トランプ次期政権の政策の影響についてパウエル議長は「一部(some people)は非常に予備的な段階で、政策の経済効果に関する非常に条件付きの推定値を織り込み始めており、それを会議で発言した」とし、一部のメンバーが先行して見通しに反映させたことを示唆した。もっとも、関税引き上げの影響については、「委員会が今行っているのは、経路と理解について議論することであり、関税主導のインフレが経済にどのような影響を与えるか、また、関税がインフレにどのような影響を与えるか、そして、それをどのように考えるかについて、再び理解することである。我々はそれぞれ、かなりの量の作業を行い、最終的に実際の政策がどのようなものになるかが見えてきたときに、より慎重で思慮深い、適切な政策対応の評価を行うための立場に身を置くことになる」とし、本格的な議論はこれからであることが示唆された。

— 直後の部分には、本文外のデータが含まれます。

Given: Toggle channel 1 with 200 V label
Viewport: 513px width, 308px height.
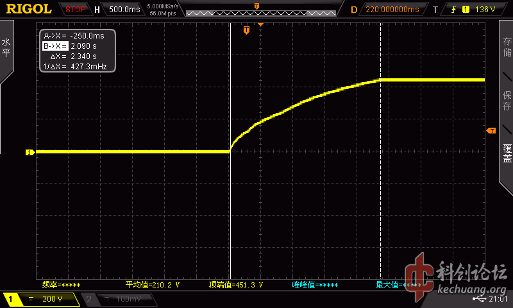Looking at the screenshot, I should pyautogui.click(x=40, y=299).
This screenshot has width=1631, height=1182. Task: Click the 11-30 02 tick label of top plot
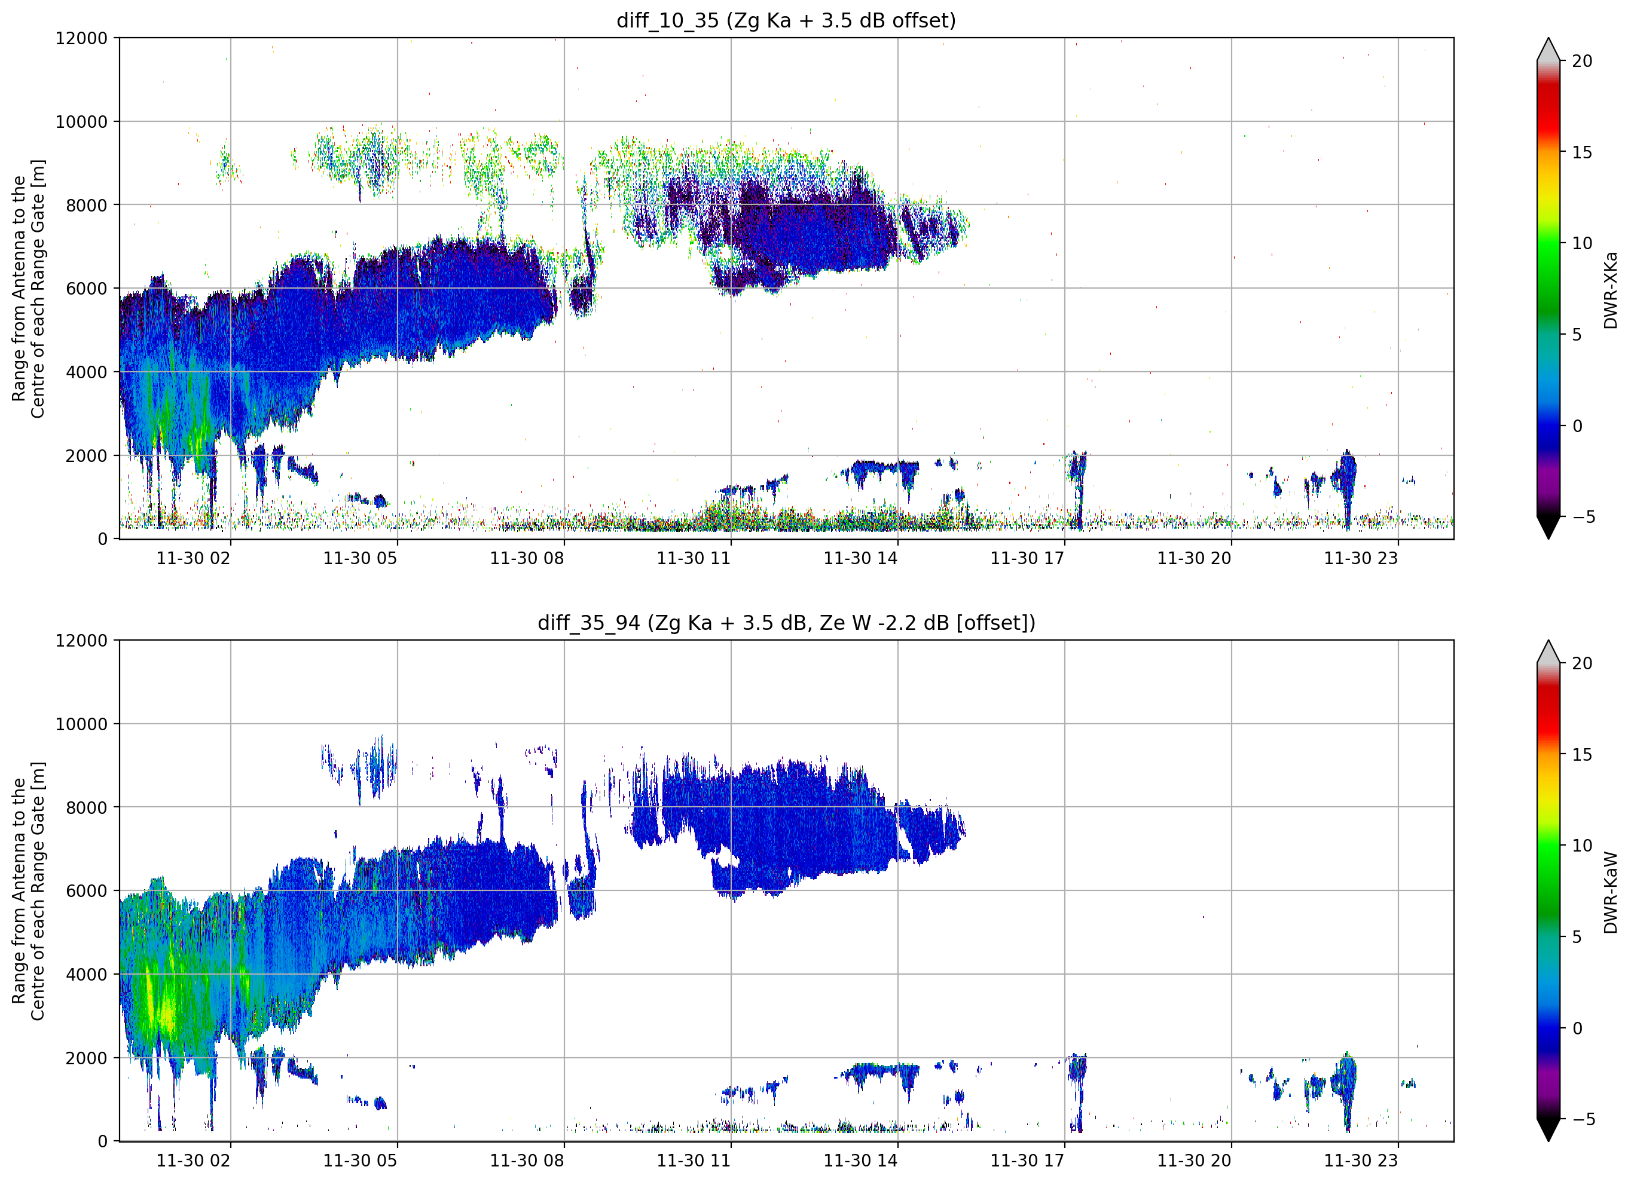point(193,558)
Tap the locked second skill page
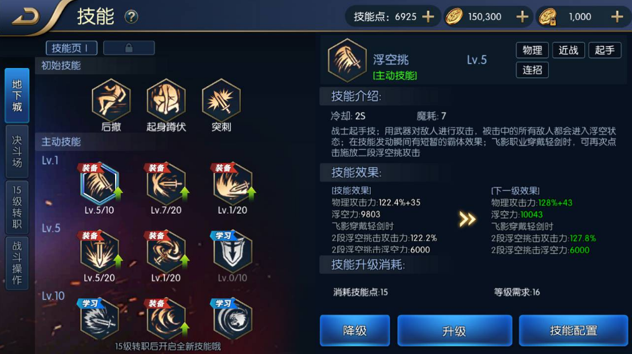Image resolution: width=632 pixels, height=354 pixels. 129,48
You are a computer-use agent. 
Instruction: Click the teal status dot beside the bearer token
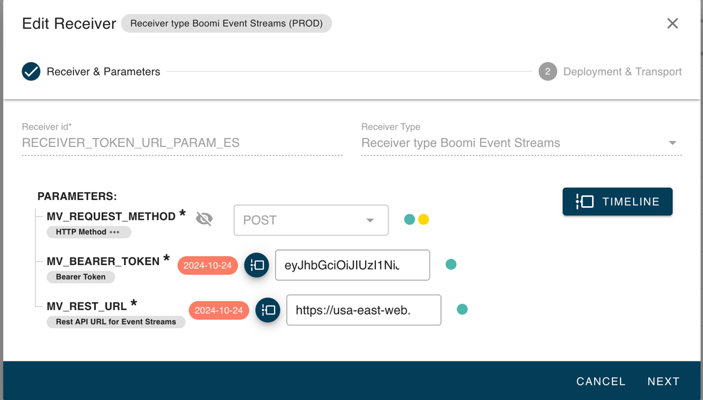tap(451, 264)
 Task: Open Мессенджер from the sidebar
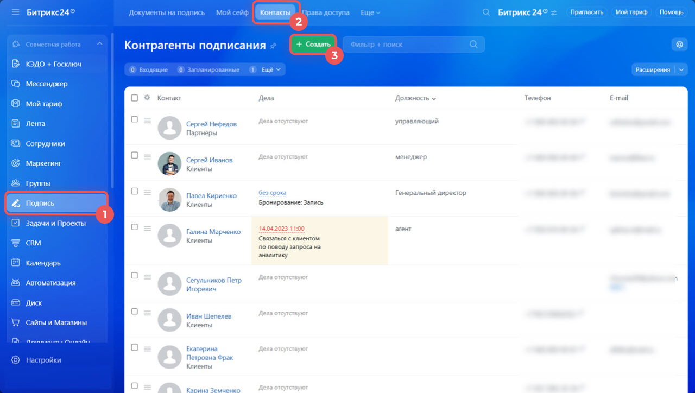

その後も関税の影響について問われ、パウエル議長は「関税が消費者物価にどの程度影響を与えるかについては、多くの要因が関係している。また、その影響がどの程度持続するかもわからない。実際の政策については、本当にまったくわからないのだ。だから、結論を出すには時期尚早だ」「非常に慎重に結果を分析する必要がある。ただし、政策がどのようなもので、どのように実施されるのかを実際に確認できてからだ。我々はまだその段階にはない。他の予測者がこれらの問題について考えているのと同じことをしている段階であり、しばらくは明確な答えを導き出そうとはしていない」と、評価は時期尚早であると、繰り返し述べていた。